In [1]:
import os
import sys
import typing as tp

import joblib
import numpy as np
import pandas as pd
import tqdm.notebook
from recsys.datasets import ml1m, ml100k
from sklearn.preprocessing import LabelEncoder

In [2]:
%load_ext autoreload
%autoreload 2

In [11]:
ratings, movies = ml100k.load()
ratings.head()

Unnamed: 0,userid,itemid,rating
0,1,1,5
1,1,2,3
2,1,3,4
3,1,4,3
4,1,5,3


In [4]:
movies.head()

Unnamed: 0,itemid,title
0,1,Toy Story (1995)
1,2,GoldenEye (1995)
2,3,Four Rooms (1995)
3,4,Get Shorty (1995)
4,5,Copycat (1995)


### Preprocessing

In [5]:
def ids_encoder(ratings):
    users = sorted(ratings["userid"].unique())
    items = sorted(ratings["itemid"].unique())

    # create users and items encoders
    uencoder = LabelEncoder()
    iencoder = LabelEncoder()

    # fit users and items ids to the corresponding encoder
    uencoder.fit(users)
    iencoder.fit(items)

    # encode userids and itemids
    ratings.userid = uencoder.transform(ratings.userid.tolist())

※ ※ ※

● Задание 1
Скопируйте отрывок из фрагмента кода на Python выше. Начните со слов «import joblib» и остановитесь после слов «movies = ml100k.load()».
● Задание 2
Какой класс применяется во фрагменте кода на Python для создания кодировщиков идентификаторов пользователей и объектов?
● Задание 3
Напишите продолжение фрагмента кода на Python, начиная сразу после его последней строки.

● Данные
※ ※ ※

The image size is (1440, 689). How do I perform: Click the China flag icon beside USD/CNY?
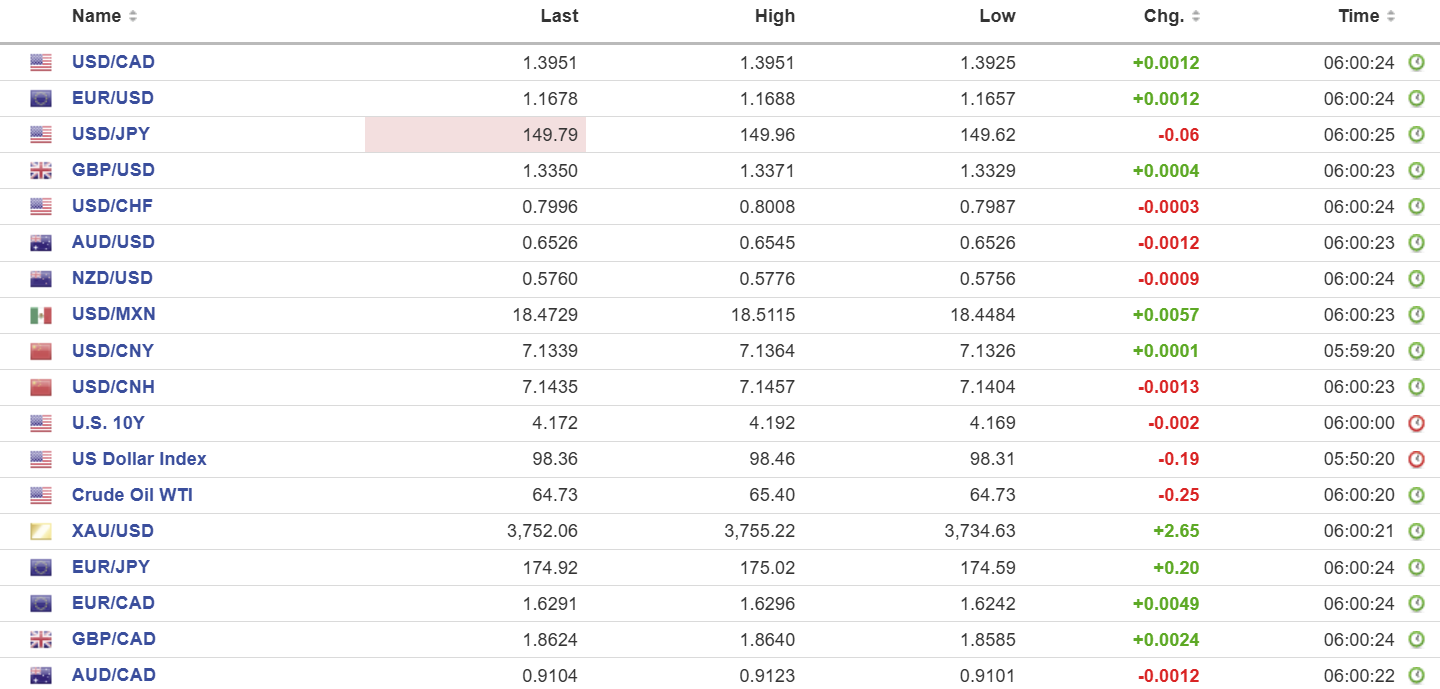click(41, 351)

※ ※ ※

● Письменный ответ 1
import joblib
import numpy as np
import pandas as pd
import tqdm.notebook
from recsys.datasets import ml1m, ml100k
from sklearn.preprocessing import LabelEncoder

In [2]:
%load_ext autoreload
%autoreload 2

In [11]:
ratings, movies = ml100k.load()

● Письменный ответ 2
LabelEncoder из модуля sklearn.preprocessing.

● Письменный ответ 3
    ratings.itemid = iencoder.transform(ratings.itemid.tolist())

    return ratings, uencoder, iencoder

In [12]:
# create the encoder
ratings, uencoder, iencoder = ids_encoder(ratings)
ratings.head()

Unnamed: 0,userid,itemid,rating
0,0,0,5
1,0,1,3
2,0,2,4
3,0,3,3
4,0,4,3


## 1 Задание

### Коэффициент Жаккара

In [6]:
def jaccard_similarity(user1, user2):
    movies_user1 = set(ratings[user1].keys())
    movies_user2 = set(ratings[user2].keys())

    common_movies = movies_user1.intersection(movies_user2)
    all_movies = movies_user1.union(movies_user2)

    jaccard_index = len(common_movies) / len(all_movies)

    return jaccard_index

### Скалярное произведение общих рейтингов

In [None]:
def dot_product_similarity(user1, user2):
    common_movies = set(ratings[user1].keys()).intersection(set(ratings[user2].keys()))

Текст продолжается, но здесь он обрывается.